W roku 2050 również perspektywa powrotu do życia stanie się bardziej realistyczna, więc więcej osób będzie decydować się na zamrożenie zamiast pogrzebu. Obecnie taką usługę oferuje firma Alcor Cryonics, ale jest ona bardzo droga. Tautvydas Sutkus tłumaczy, że chociaż krionika nie jest nowością, do 2050 roku technologia może być na tyle zaawansowana, że faktycznie możliwe będzie wybudzenie człowieka. Przypomina on też, że nie chodzi tu tylko o mrożenie ciał, ale też o przywracanie świadomości, pamięci i tożsamości.
Kolejną zmianą, która już teraz zachodzi, są pogrzeby przyjazne dla środowiska naturalnego.

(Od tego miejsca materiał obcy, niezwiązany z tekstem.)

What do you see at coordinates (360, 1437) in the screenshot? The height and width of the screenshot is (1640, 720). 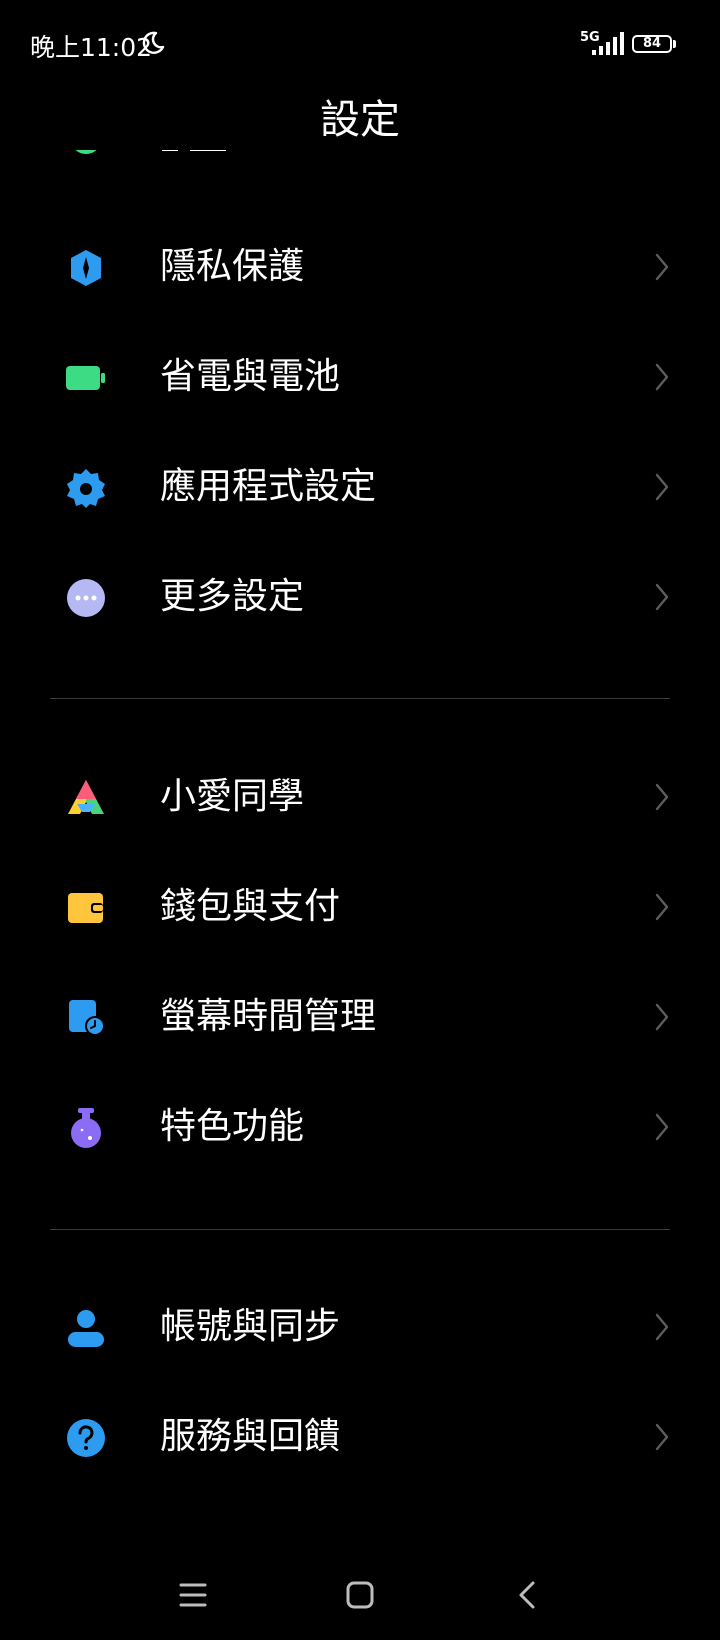 I see `settings-item-service-feedback: 服務與回饋` at bounding box center [360, 1437].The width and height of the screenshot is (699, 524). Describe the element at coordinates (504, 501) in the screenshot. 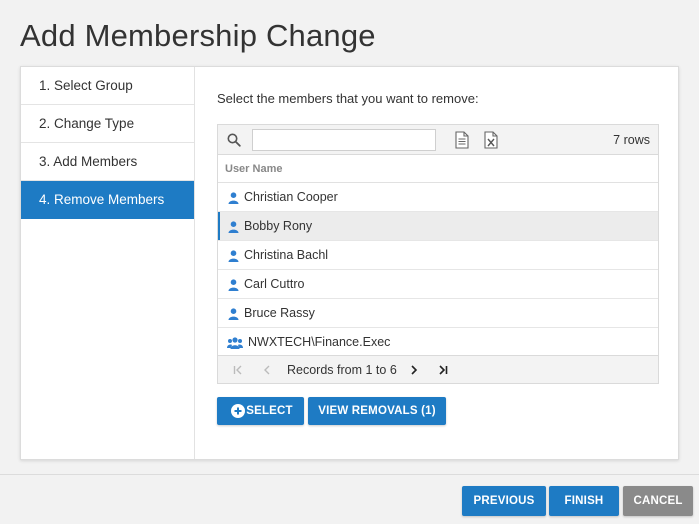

Coraz więcej osób decyduje się na taką formę pochówku, a w przyszłości zyska ona jeszcze większą popularność. Ekologiczne pochówki mają na celu zmniejszenie emisji gazów cieplarnianych powodowanych przez kremacje i toksyczne chemikalia używane do balsamowania zwłok. W miarę jak konsumenci stają się coraz bardziej świadomi, przybywa chętnych, by w ten sposób pożegnać kogoś bliskiego.
Jack Davenport, właściciel firmy pogrzebowej Davenport Family Funeral Home and Crematory, od kilku lat organizuje pogrzeby ekologiczne. Jego firma oferuje obecnie biodegradowalne trumny i całuny – lniane płótna do owijania ciała zmarłego. Inne przedsiębiorstwa mają w ofercie trumny z wikliny, trawy morskiej lub bambusa. Coraz większym powodzeniem cieszy się też resomacja – proces rozkładu zwłok ludzkich poprzez hydrolizę alkaliczną, uważany za bardziej ekologiczny od kremacji. Taka usługa pogrzebowa jest oferowana jako alternatywa dla tradycyjnego pogrzebu lub kremacji. Coraz większą popularnością cieszą się też tzw. lasy pamięci, gdzie zmarłych chowa się w biodegradowalnych urnach.